As written, Angels is almost a Shakespearean comedy-in-reverse – a melodrama that starts in ordered reality and breaks down into a philosophical fever dream. But Szász never bothers with realism, opting instead for an expressionist opera. His Angels never disintegrates into fantasia — it is nothing but fantasia. It’s a fascinating and effective choice that illuminates new facets in the text:

John Austin (Joe Pitt) and Deborah Ann Woll (Harper Pitt)

Echoing Harper’s observation that “people are like planets,” characters orbit one another in the round, visualizing the constantly-shifting power dynamics of each relationship. Prior and Louis are coequal at the start; Joe fully orbits Roy Cohn. But Szász’s boldest choice is to make the Angel a near-constant presence, rather than a one-time apparition. She doesn’t so much tear the world open as enter a world already torn.

Szász’s novel direction is buoyed by a revelatory ensemble, cast by Joe Pinzon:

Most notable is Edward Gero’s delicious, savage, and joyously evil Roy Cohn. Szász has Cohn emerge from and return to hell every time he appears, often wrapped in phone cords – it’s all very Dante. But Gero’s barking vitriol is so delightful that I had to keep reminding myself that Mr. Cohn was a regrettably real person.

Susan Rome (Henry) and Edward Gero (Roy Cohn)
== == ==
▶ **Direction A**: Name each performer the review pairs with a character, and give that character.
▶ **Direction B**: Please echo everything in the review from "As written, Angels" down to "Woll (Harper Pitt)".

▶ **Data supplied**:
== == ==
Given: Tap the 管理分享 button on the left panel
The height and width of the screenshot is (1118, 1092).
== == ==
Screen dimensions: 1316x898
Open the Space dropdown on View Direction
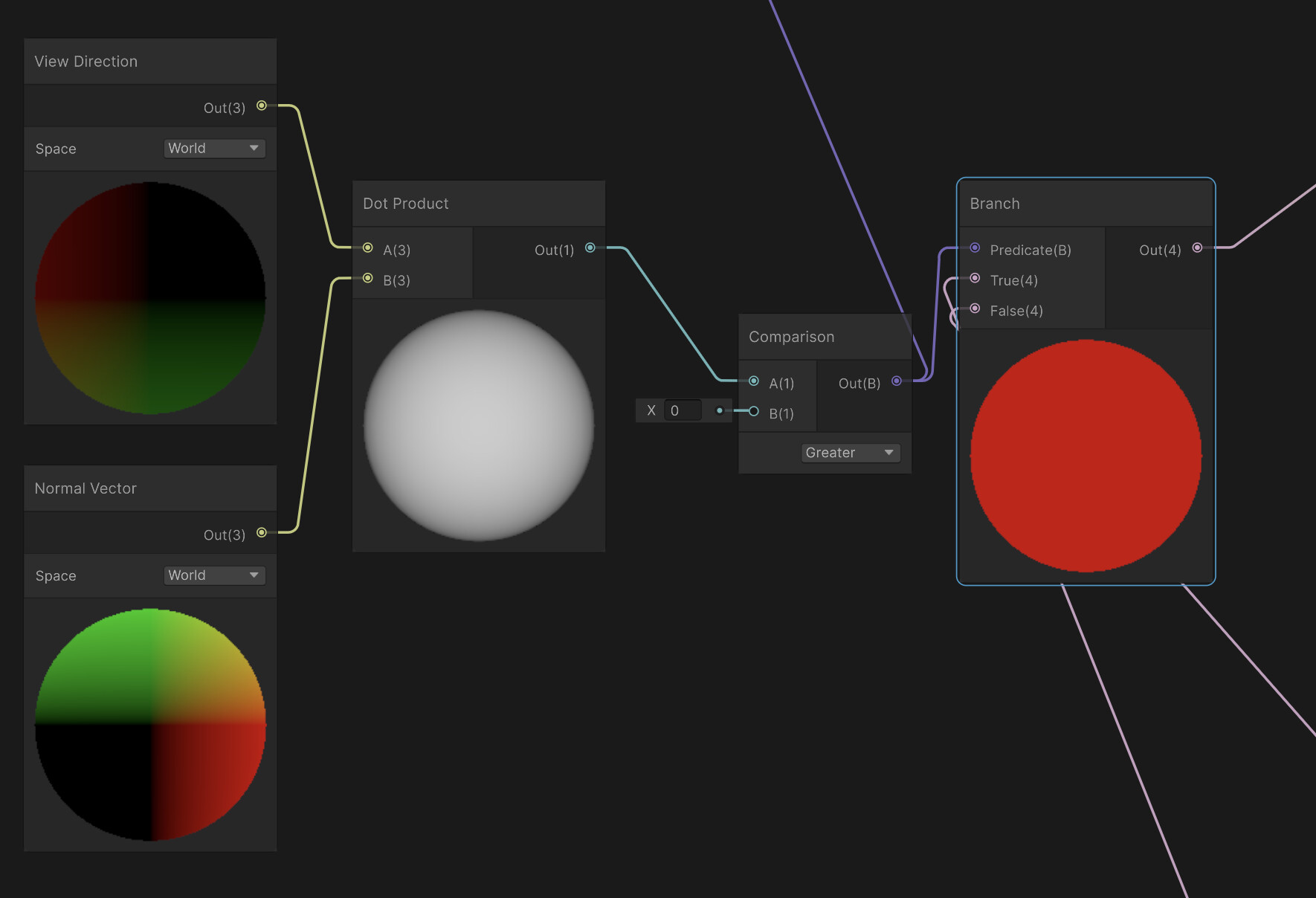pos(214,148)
== == ==
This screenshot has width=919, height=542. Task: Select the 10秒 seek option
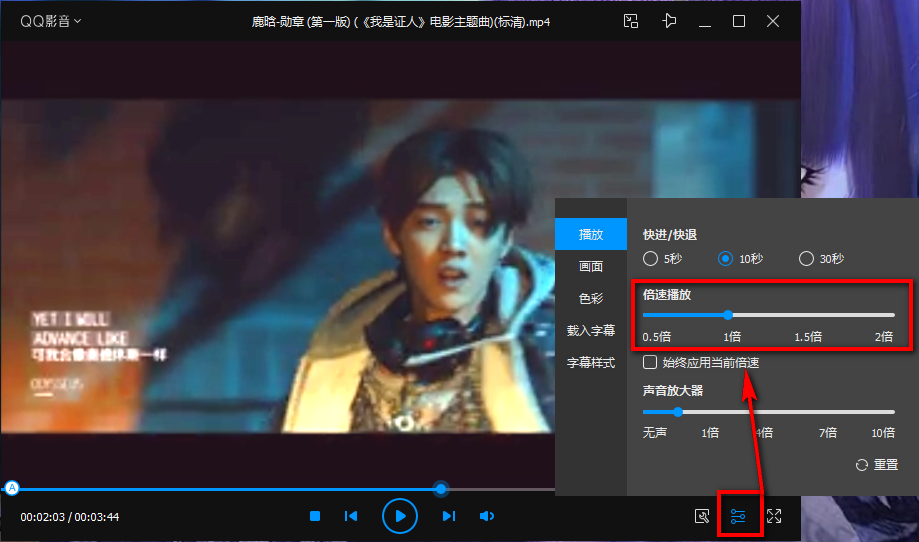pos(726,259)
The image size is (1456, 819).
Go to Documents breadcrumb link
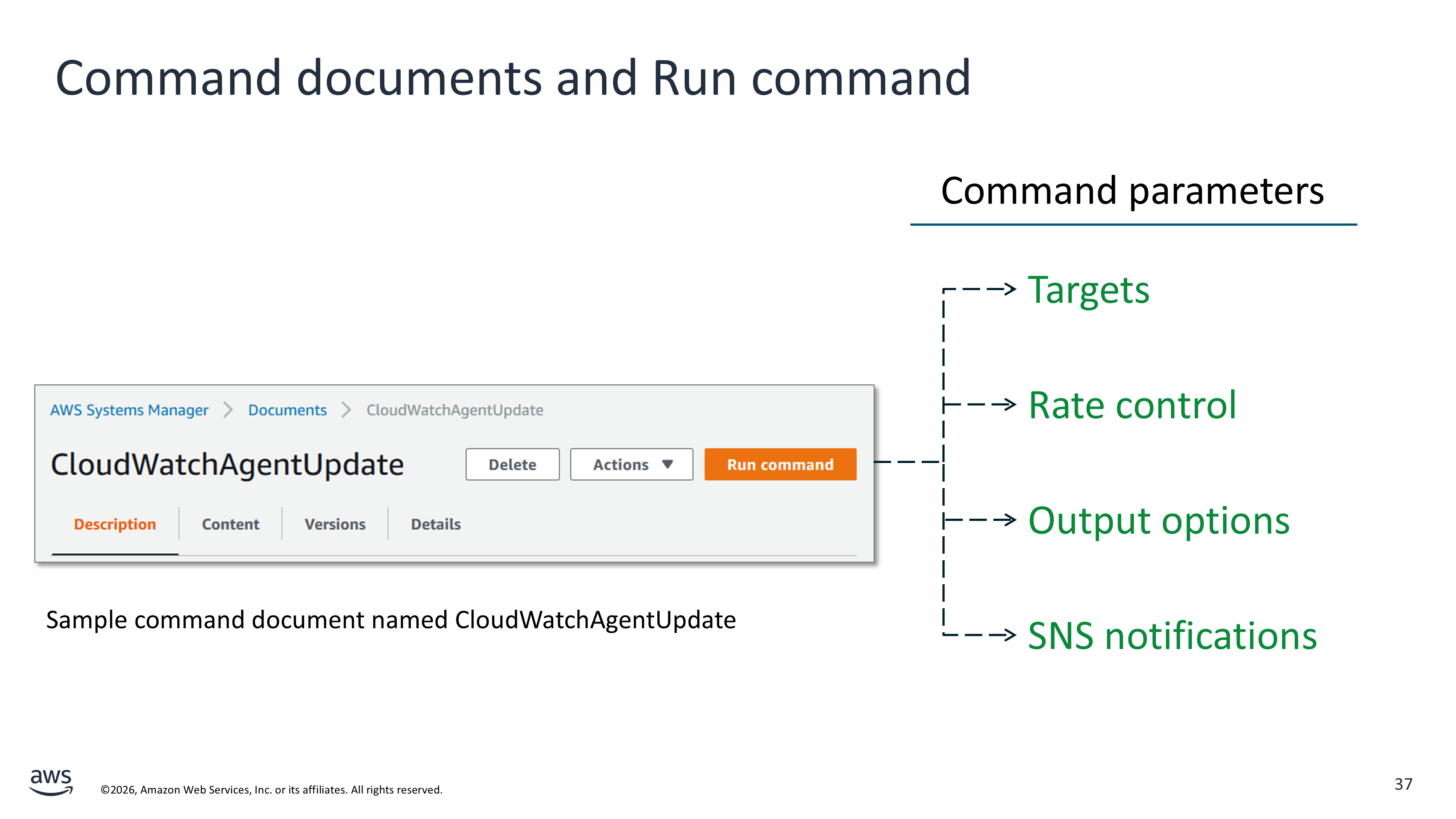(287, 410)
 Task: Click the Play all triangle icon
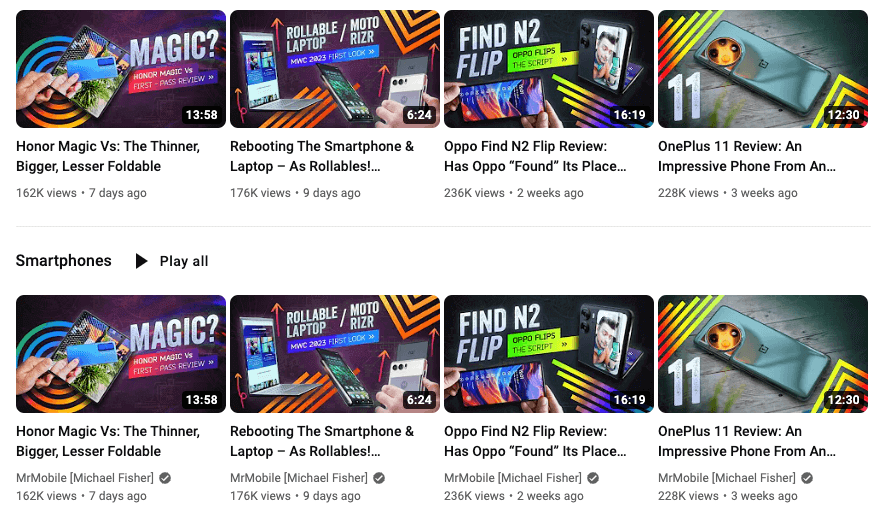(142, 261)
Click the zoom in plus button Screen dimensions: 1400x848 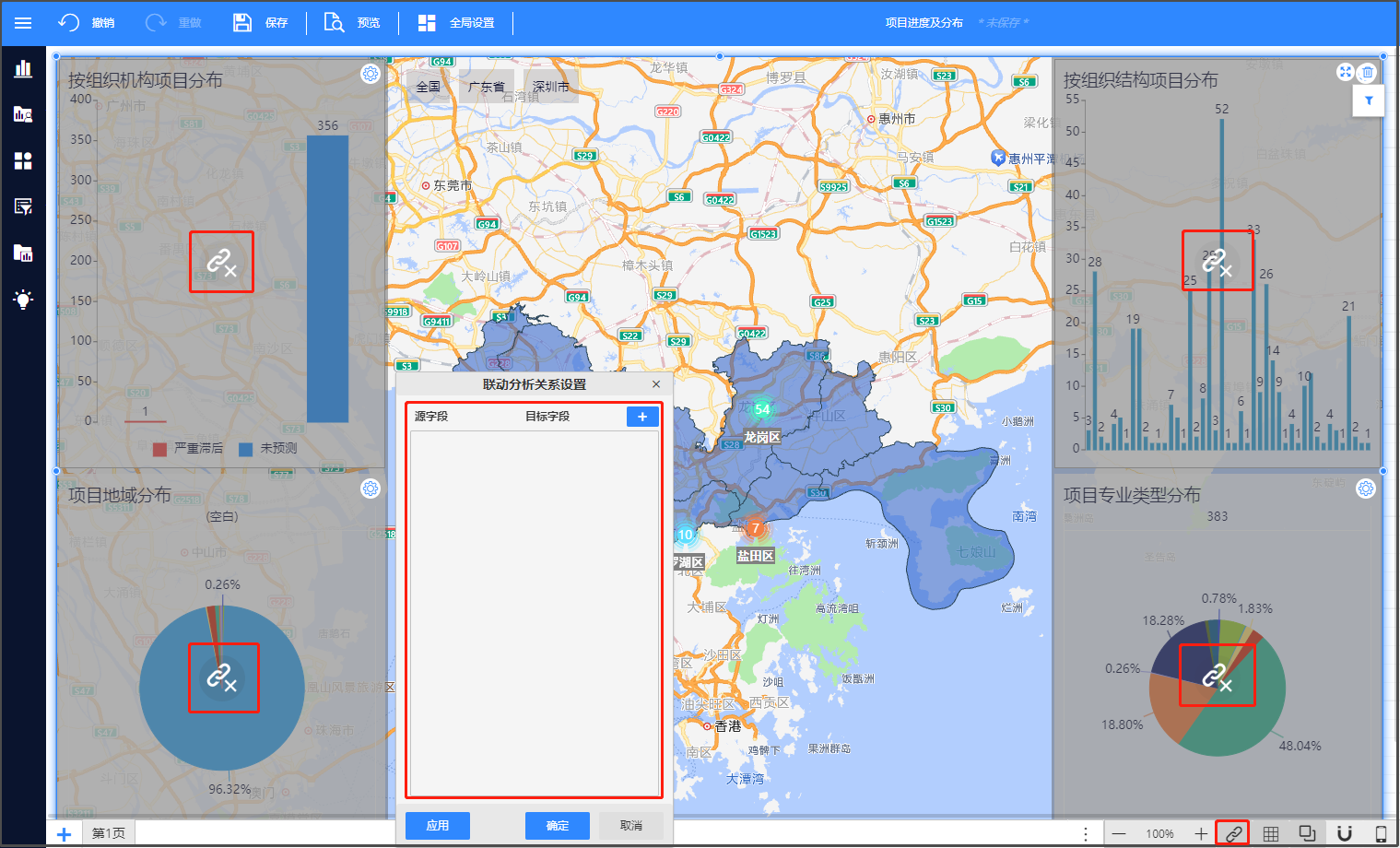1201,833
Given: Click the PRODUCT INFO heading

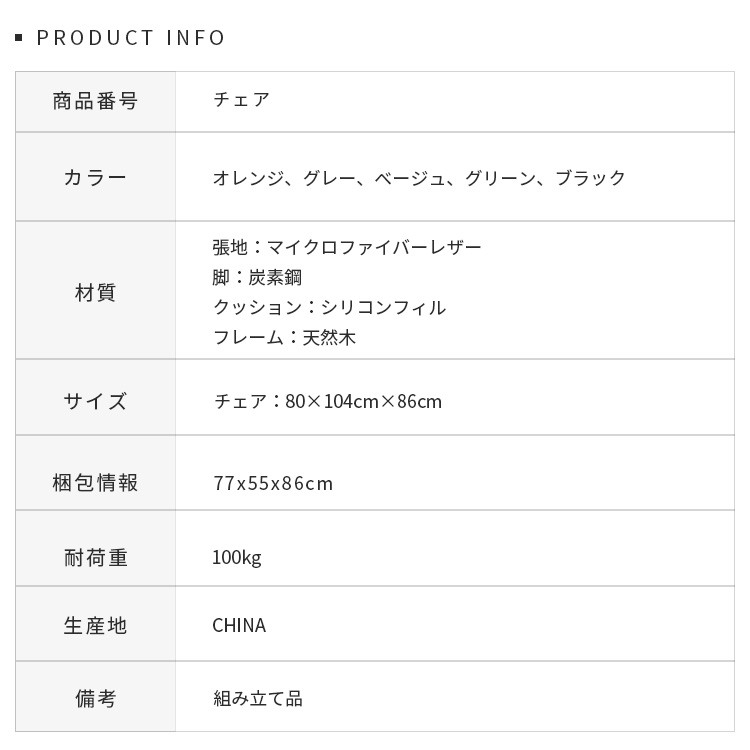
== == ==
▶ **Exercise response A**: John Austin (Joe Pitt), Deborah Ann Woll (Harper Pitt), Edward Gero (Roy Cohn), Susan Rome (Henry)

▶ **Exercise response B**:
As written, Angels is almost a Shakespearean comedy-in-reverse – a melodrama that starts in ordered reality and breaks down into a philosophical fever dream. But Szász never bothers with realism, opting instead for an expressionist opera. His Angels never disintegrates into fantasia — it is nothing but fantasia. It’s a fascinating and effective choice that illuminates new facets in the text:

John Austin (Joe Pitt) and Deborah Ann Woll (Harper Pitt)